Most of the experiments have been made with frogs, crayfish, guinea-pigs, and birds, and by Verworn with the hooded snake. I myself have made many with frogs. This much is certain: many animals will remain motionless in any position in which they have been held by force for a time. There are various opinions as to the meaning of this. Preyer thinks many of these states are paralyses from fright (cataplexy), produced by a sudden peripheral stimulus. In any case, they recall the catalepsy of the Salpetriere, also caused by a strong external stimulus. It is said a sudden Drummond limelight produces the same effect on a cock that it does on hysterical patients (Richer). But in general, the external stimulus used with animals is tactile, as in suddenly seizing them. Heubel thinks that these states in animals are a true sleep following on the cessation of the external stimuli, and Wundt seems to agree with him. Rieger has shown that the frog will remain rigid when upright, if kept from falling, as well as when lyirig on its back. The hind leg of a frog lying on its back may be pulled out, and the animal will not draw it in again as it usually does. Richer,, however, says that it is drawn in again at once if the spinal cord is divided below the medulla oblongata.

It is interesting that when a "hypnotic" frog is placed in a certain position it will at first move after a short time, but the more often the experiment is repeated the longer the frog lies without moving. I have seen frogs lie on their backs in this way for hours, and have even often seen them die without turning over. The deeper the state is, the less the animal responds to external stimuli; it ends by not moving to tolerably loud noises, or even stimulation of the skin. Danilewsky made a series of experiments, from which he concluded that there were regular changes of reflex excitability; but Rieger was unable to confirm this. According to Danilewsky, when the cerebral hemispheres are removed the frog assumes cataleptoid postures, and further that the rotatory movements caused by injury to the semi-circular canals of the ear disappear in hypnosis. Harting's experiments also deserve mention; after repeated hypnotic experiments with fowls he observed hemiplegic phenomena in them, according to a communication by Milne-Edwards to the Paris Academy of Sciences. I may here recall the fact that Lodder once reported a case in which he considered that hypnotic phenomena were associated with an attack of cerebral hemiplegia.

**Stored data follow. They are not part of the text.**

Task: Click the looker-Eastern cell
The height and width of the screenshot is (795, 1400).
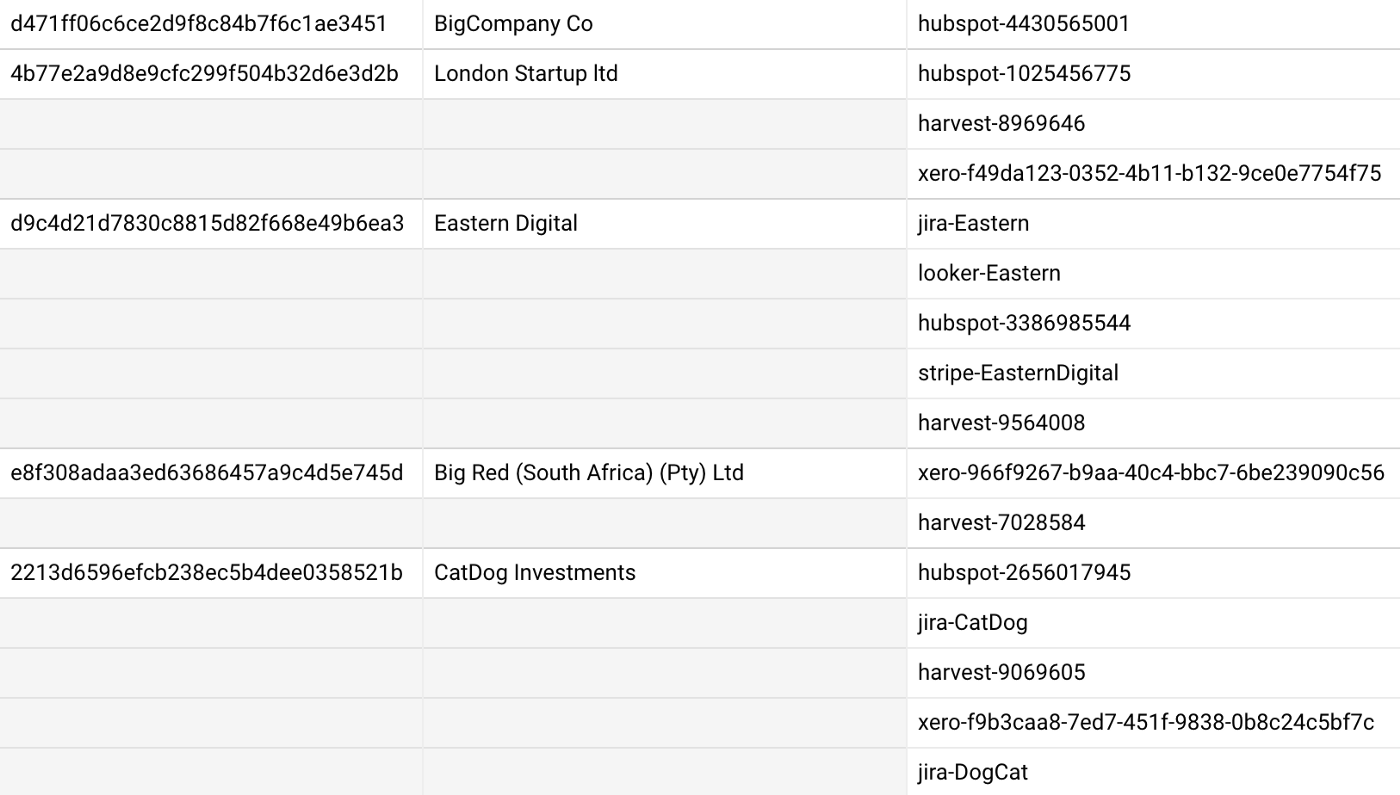Action: 989,273
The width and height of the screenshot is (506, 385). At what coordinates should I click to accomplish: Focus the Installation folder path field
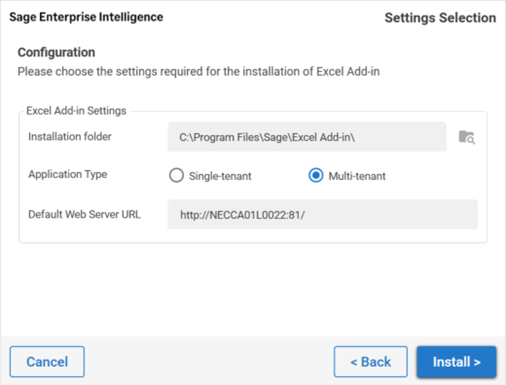point(307,137)
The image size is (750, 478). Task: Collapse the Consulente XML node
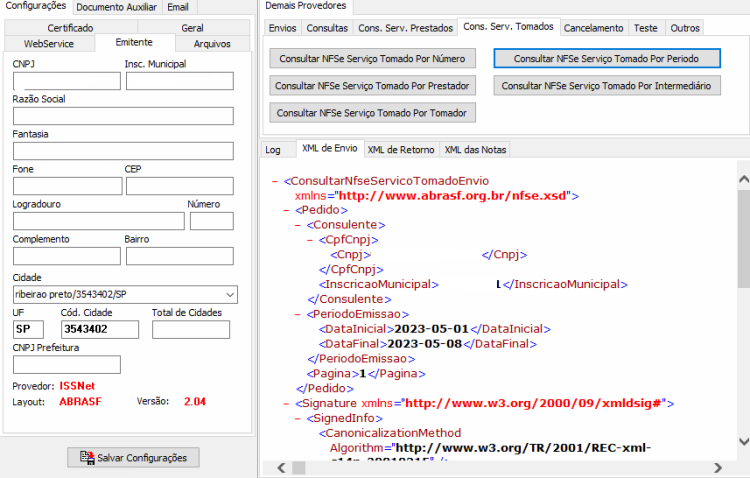tap(298, 225)
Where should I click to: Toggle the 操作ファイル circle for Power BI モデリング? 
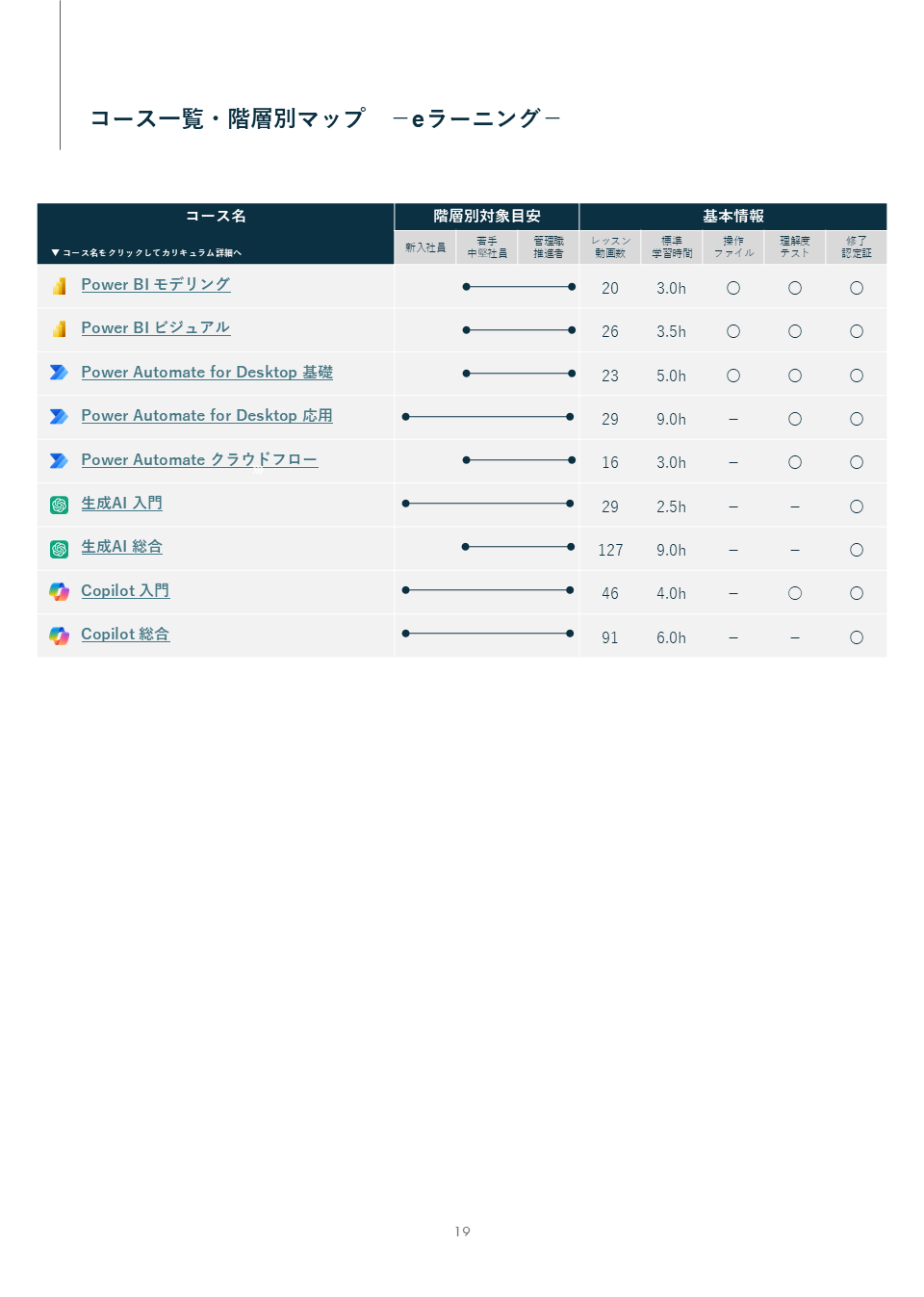click(x=733, y=287)
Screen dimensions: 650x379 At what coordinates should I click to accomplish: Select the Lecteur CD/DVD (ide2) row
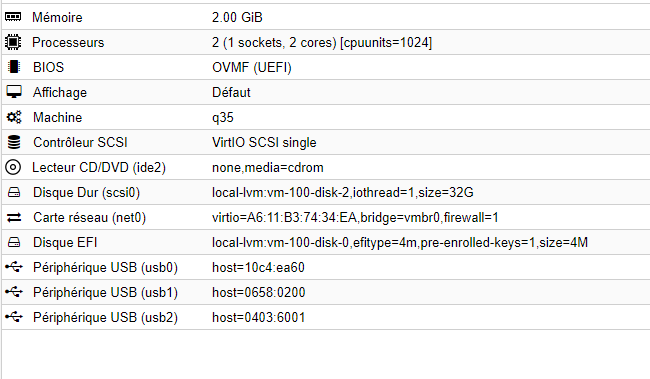click(x=326, y=167)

In 1898, Verworn propounded a physiological theory of his own in a work in which he dealt with the "so-called hypnosis of animals." He has formed the opinion that the states observed in animals have nothing to do with hypnosis in man; at the same time he certainly considers suggestion of chief import in the case of human beings. In his opinion, we must base our conclusions upon the attitude of the animal and the condition of its muscular system, which alone are decisive. For any particular position in which an animal may be placed, it assumes a characteristic attitude corresponding to the reflex which tends to restore it to a normal posture. The muscles which participate in this reflx action remain in a state of tonic contraction. The same characteristic complexus of symptoms occurs when the animal's cerebrum has been removed, and from this very fact Verworn concludes that there can be no question of suggestion. But the phenomenon is made up of two components. The chief of these, and that which causes the characteristic symptoms, is the tonic state of excitation in that cerebral sphere which controls the reflex in question; a subordinate component is the inactivity of the motor spheres of the cerebral cortex, as shown by the absence of spontaneous efforts to rise.